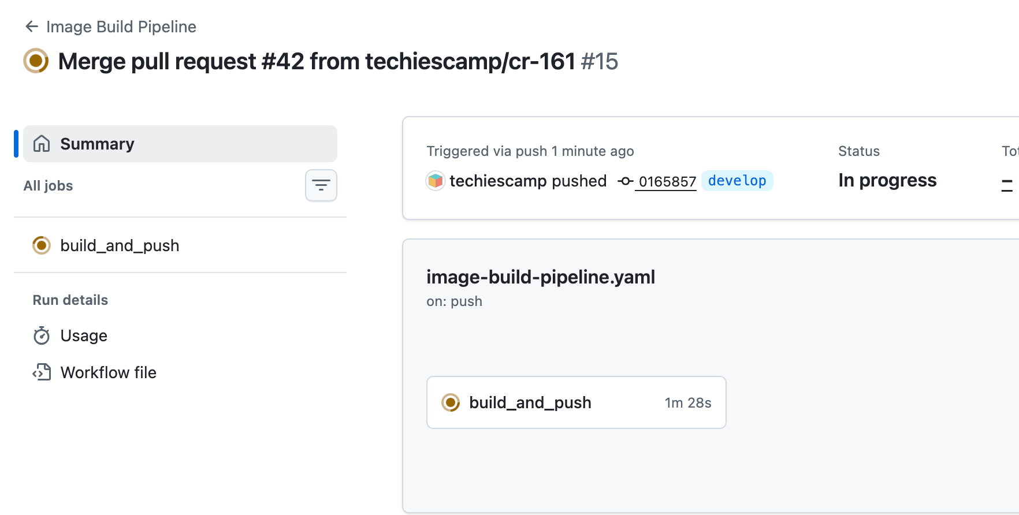Click the image-build-pipeline.yaml heading
The height and width of the screenshot is (515, 1019).
(x=541, y=277)
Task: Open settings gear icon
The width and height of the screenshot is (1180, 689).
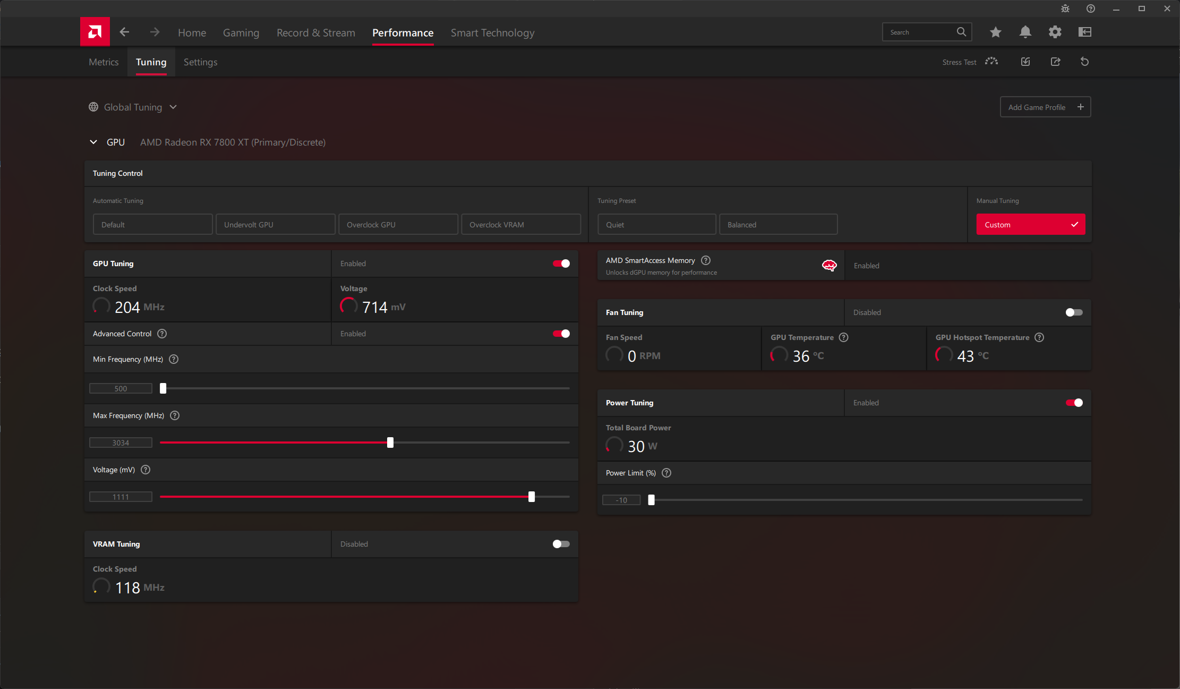Action: [x=1055, y=32]
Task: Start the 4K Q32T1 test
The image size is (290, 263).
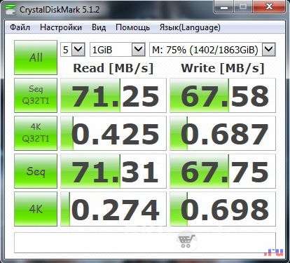Action: pyautogui.click(x=36, y=133)
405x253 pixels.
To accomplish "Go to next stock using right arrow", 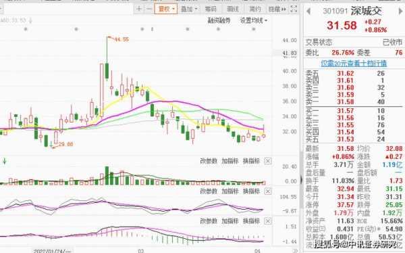I will (401, 11).
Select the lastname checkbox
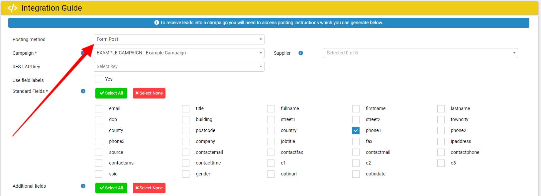Viewport: 541px width, 196px height. coord(441,109)
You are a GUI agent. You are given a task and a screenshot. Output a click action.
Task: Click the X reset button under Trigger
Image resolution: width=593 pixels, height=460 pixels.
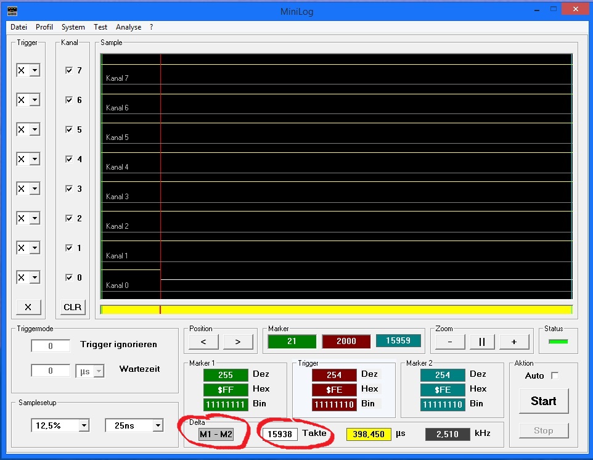coord(28,307)
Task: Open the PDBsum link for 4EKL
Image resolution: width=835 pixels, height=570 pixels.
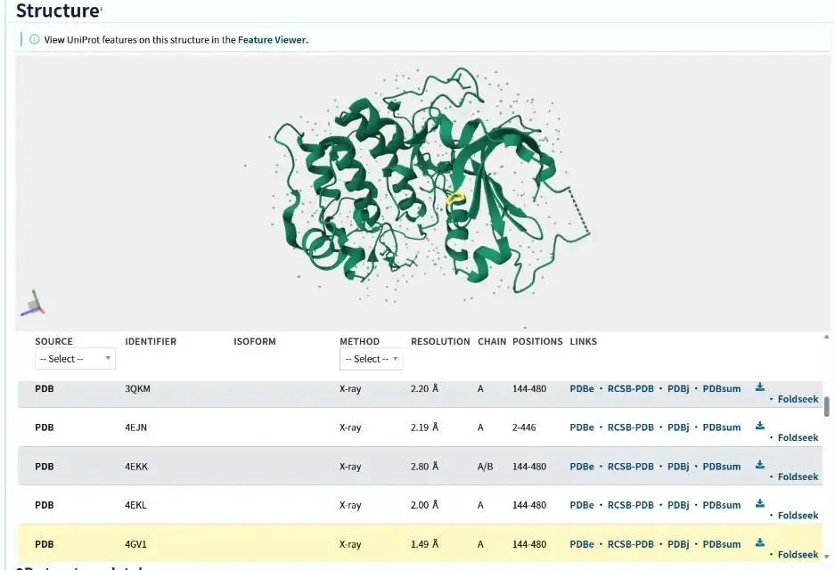Action: click(721, 505)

| GIVEN REQUEST |
Reproduce the records starting at the line that contains "Task: Open the PDBsum link for 4EKL" and continuing through the end of the records, with "PDBsum" replaced by "UniProt" and nothing else changed. Leave the pictures out of your answer.

| TASK RESULT |
Task: Open the UniProt link for 4EKL
Image resolution: width=835 pixels, height=570 pixels.
Action: click(721, 505)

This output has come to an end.